La partita di… Michael Paci

IL DESTINO E IL SENTIMENTO – Esistono momenti, brevi attimi, nei quali capisci che tutto ha un senso: lo senti scorrere nelle vene il destino e capisci con anticipo che il Karma, un qualcosa non tangibile, comunque esiste e sai già dove ti porterà.
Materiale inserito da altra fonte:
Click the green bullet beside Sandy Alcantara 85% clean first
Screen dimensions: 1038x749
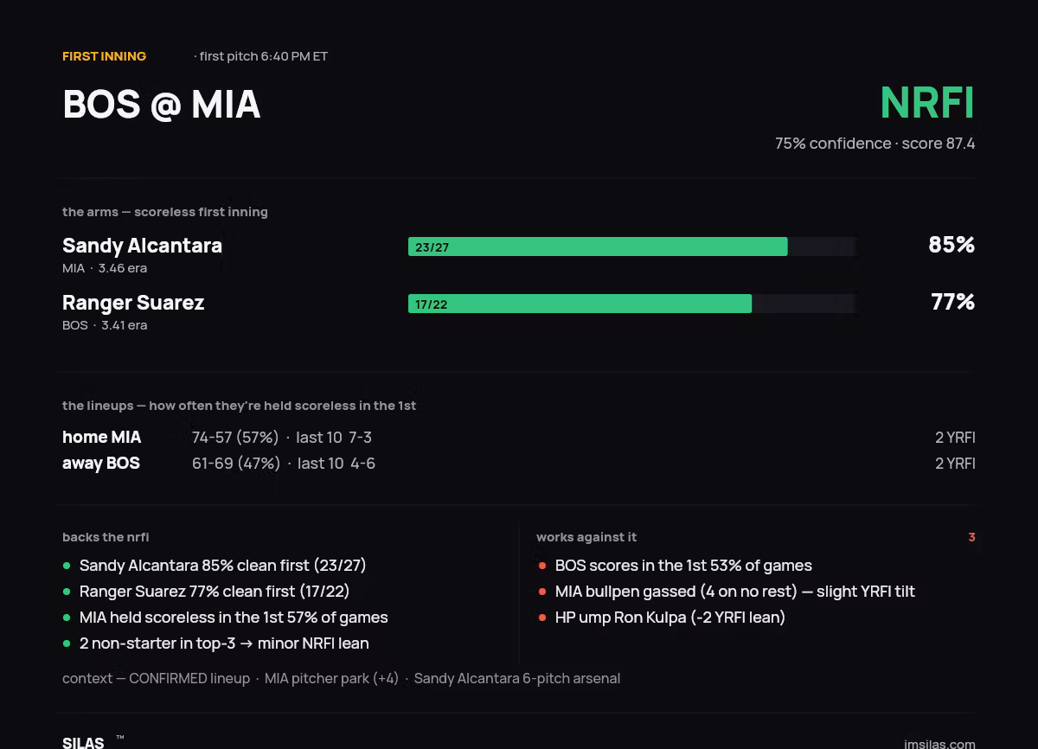click(x=67, y=566)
Una legge naturale la quale coinvolge ogni essere nella fruizione delle conseguenze che ne derivano.

Questo è successo a me, quello che ho provato durante la semifinale di andata di Champions League del 24 aprile 2007 Manchester United-Milan, dove il protagonista è stato il calcio, quello vero, e quel gol che tanti ha emozionato lasciandoli estasiati.

champions-league-il trofeo

Calcio d’inizio: lo stadio Old Trafford – che gli uomini di Ancellotti conoscono bene – ospita una sfida tra passato e presente del calcio; due rose composte da campioni che si giocano il primo dei due scontri per accedere alla finale di Champions League 2007.

La squadra di Sir Alex Ferguson, anche se rimaneggiata in difesa, fa subito capire chi è il padrone di casa imponendosi anche sul campo prima provandoci con Rooney, poi riuscendoci con CR7 al 5′, agevolato da una maldestra uscita di Dida: è 1-0.

Il Manchester spinge sull’acceleratore aumentando la pressione nella metà campo milanista mentre i rossoneri sembrano passivi; al 22′ però cambia tutto, Kaká aumenta i giri del motore e batte con un diagonale chirurgico un impotente Van Der Sar, siglando l’1-1.

La partita si fa interessante e al 37′ mi ritrovo a ringraziare ogni divinità del calcio per quanto assistito: un gol capolavoro fra tecnica e istinto di Riccardino che, prima con un sombrero, poi con un colpo di testa neanche fosse un gallo, scarta e anticipa tutta la difesa dei Red Devils, concludendo giustamente a rete per il 2-1.

Qui comincio a vedere la chiusura del cerchio apertosi nella finale 2005, quella ferita ancora viva nel cuore di ogni tifoso milanista iniziare a rimarginarsi dopo due anni pur se uno straordinario Rooney con una doppietta regala la vittoria per 3-2 al Manchester United. Perché a volte non è importante vincere una battaglia ma la guerra (sportiva si intende), dominando poi il ritorno a San Siro e ritrovando il Liverpool nella finale, per assaporare quel piatto da gustare freddo, anche gelido direi.

Si dice che il Diavolo fa le pentole e non i coperchi: tutto sommato… a me, va bene così.